§ **Tasks to perform**:
- a) Answer these questions from the excerpt on keyboard input, one per line:
(i) Which IRQ is the main keyboard assigned on the IBM PC architecture?
(ii) Which port does the inb operation read to get the scan code?
(iii) What "little language" does the text compare escape-sequence processing to?
- b) Output the passage of the excerpt on keyboard input from "2. Translating the" up to and including "process or processes.".
- c) According to the excerpt on keyboard input, why is an interrupt handler used to take in keyboard input? Explain in one to three sentences.

§ **Document excerpt**:
^^^^^^^^^^^^^^^^

In practice the cost of doing multiple system calls means all but the laziest OS's provide some mechanism for processing escape sequences. This choice is analogous to the "little language" that appears in printf format specifiers (or FORTRAN FORMAT statements before them), where again a pure procedural interface is replaced by string processing.

5.2. Input

Keyboard input is more interesting, since we can't predict when the user will hit a key. On the IBM PC architecture the main keyboard is assigned IRQ 1, so we can use an interrupt handler to snarf keyboard input as it arrives. This is done by executing an inb operation on port 0x60, which will return a scan code which describes the position of the key that had something happened to it (either a key press or a key release). The scan code is not likely to be very useful to a user process, so we will probably want to do some translation. This gives us three steps in processing a keyboard event:

  1. Handling the interrupt. At minimum we need to save the incoming scan code somewhere.
  2. Translating the scan code to a more useful form. Many keyboard events we may be able to safely ignore (like releasing the E key). Some will require updating internal state that affects further translation (shift down/shift up). Some might even require doing some output operations to update the keyboard status (caps lock down—requires turning on or off the caps lock light). We may also want to give the user control over how this translation is done (a video game might want to know when the user releases the keep-jumping key).

  3. Delivering the result to any interested process or processes.

^^^^^^^^^^^^^^^^

§ **Source material**:
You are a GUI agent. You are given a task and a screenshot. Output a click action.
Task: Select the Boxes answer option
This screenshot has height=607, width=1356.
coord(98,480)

^^^^^^^^^^^^^^^^

§ **Outputs in order**:
- a)
(i) IRQ 1
(ii) Port 0x60
(iii) The one in printf format specifiers (or FORTRAN FORMAT statements before them)

- b)
2. Translating the scan code to a more useful form. Many keyboard events we may be able to safely ignore (like releasing the E key). Some will require updating internal state that affects further translation (shift down/shift up). Some might even require doing some output operations to update the keyboard status (caps lock down—requires turning on or off the caps lock light). We may also want to give the user control over how this translation is done (a video game might want to know when the user releases the keep-jumping key).

  3. Delivering the result to any interested process or processes.

- c) Keyboard input can't be predicted, because there is no way to know when the user will hit a key. On the IBM PC the main keyboard is assigned IRQ 1, so an interrupt handler can capture keyboard input as it arrives.